• **Aim**:
Rewrite the items below, swapping "GUI agent" for "screen agent" wherever it appears and leaving everything else unchanged.

• **Data lines**:
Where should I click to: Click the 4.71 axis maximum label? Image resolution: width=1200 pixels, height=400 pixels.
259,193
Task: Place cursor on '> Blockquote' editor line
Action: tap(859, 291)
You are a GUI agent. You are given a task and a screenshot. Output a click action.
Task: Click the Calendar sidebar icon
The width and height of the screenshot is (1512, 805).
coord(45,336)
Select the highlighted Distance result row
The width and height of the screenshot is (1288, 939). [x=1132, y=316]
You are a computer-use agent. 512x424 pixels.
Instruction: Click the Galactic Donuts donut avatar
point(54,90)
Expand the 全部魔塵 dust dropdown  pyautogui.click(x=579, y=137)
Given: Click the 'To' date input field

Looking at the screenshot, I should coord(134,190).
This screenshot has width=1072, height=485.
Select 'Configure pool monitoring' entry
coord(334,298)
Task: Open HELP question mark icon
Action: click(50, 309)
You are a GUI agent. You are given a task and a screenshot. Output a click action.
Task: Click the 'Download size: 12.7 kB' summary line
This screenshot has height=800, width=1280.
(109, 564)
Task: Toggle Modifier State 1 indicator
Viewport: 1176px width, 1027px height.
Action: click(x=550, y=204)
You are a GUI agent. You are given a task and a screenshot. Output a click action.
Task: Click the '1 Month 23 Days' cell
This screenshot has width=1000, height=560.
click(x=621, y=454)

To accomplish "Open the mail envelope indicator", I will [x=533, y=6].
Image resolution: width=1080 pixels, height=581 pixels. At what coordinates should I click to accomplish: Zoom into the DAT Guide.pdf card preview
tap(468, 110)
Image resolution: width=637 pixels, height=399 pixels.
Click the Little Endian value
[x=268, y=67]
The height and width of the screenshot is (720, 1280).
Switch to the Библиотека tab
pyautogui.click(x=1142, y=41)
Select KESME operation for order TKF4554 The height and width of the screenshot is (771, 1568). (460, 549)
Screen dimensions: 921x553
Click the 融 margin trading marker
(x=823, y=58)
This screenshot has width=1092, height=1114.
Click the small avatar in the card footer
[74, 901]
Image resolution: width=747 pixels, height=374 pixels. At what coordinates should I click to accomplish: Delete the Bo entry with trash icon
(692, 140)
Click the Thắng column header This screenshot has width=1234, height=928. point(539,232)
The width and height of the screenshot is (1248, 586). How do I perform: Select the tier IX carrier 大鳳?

• **Exercise output**:
Where should I click to: Click the 4.71 axis maximum label? Image resolution: width=1200 pixels, height=400 pixels.
259,193
Task: Place cursor on '> Blockquote' editor line
Action: tap(859, 291)
You are a screen agent. You are given a task and a screenshot. Output a click action.
Task: Click the Calendar sidebar icon
The width and height of the screenshot is (1512, 805).
coord(45,336)
Select the highlighted Distance result row
The width and height of the screenshot is (1288, 939). [x=1132, y=316]
You are a computer-use agent. 512x424 pixels.
Instruction: Click the Galactic Donuts donut avatar
point(54,90)
Expand the 全部魔塵 dust dropdown  pyautogui.click(x=579, y=137)
Given: Click the 'To' date input field

Looking at the screenshot, I should coord(134,190).
This screenshot has width=1072, height=485.
Select 'Configure pool monitoring' entry
coord(334,298)
Task: Open HELP question mark icon
Action: click(50, 309)
You are a screen agent. You are given a task and a screenshot. Output a click action.
Task: Click the 'Download size: 12.7 kB' summary line
This screenshot has height=800, width=1280.
(109, 564)
Task: Toggle Modifier State 1 indicator
Viewport: 1176px width, 1027px height.
Action: click(x=550, y=204)
You are a screen agent. You are given a task and a screenshot. Output a click action.
Task: Click the '1 Month 23 Days' cell
This screenshot has width=1000, height=560.
click(x=621, y=454)

To accomplish "Open the mail envelope indicator", I will [x=533, y=6].
Image resolution: width=1080 pixels, height=581 pixels. At what coordinates should I click to accomplish: Zoom into the DAT Guide.pdf card preview
tap(468, 110)
Image resolution: width=637 pixels, height=399 pixels.
Click the Little Endian value
[x=268, y=67]
The height and width of the screenshot is (720, 1280).
Switch to the Библиотека tab
pyautogui.click(x=1142, y=41)
Select KESME operation for order TKF4554 The height and width of the screenshot is (771, 1568). (460, 549)
Screen dimensions: 921x553
Click the 融 margin trading marker
(x=823, y=58)
This screenshot has width=1092, height=1114.
Click the small avatar in the card footer
[74, 901]
Image resolution: width=747 pixels, height=374 pixels. At what coordinates should I click to accomplish: Delete the Bo entry with trash icon
(692, 140)
Click the Thắng column header This screenshot has width=1234, height=928. point(539,232)
The width and height of the screenshot is (1248, 586). How do I perform: Select the tier IX carrier 大鳳?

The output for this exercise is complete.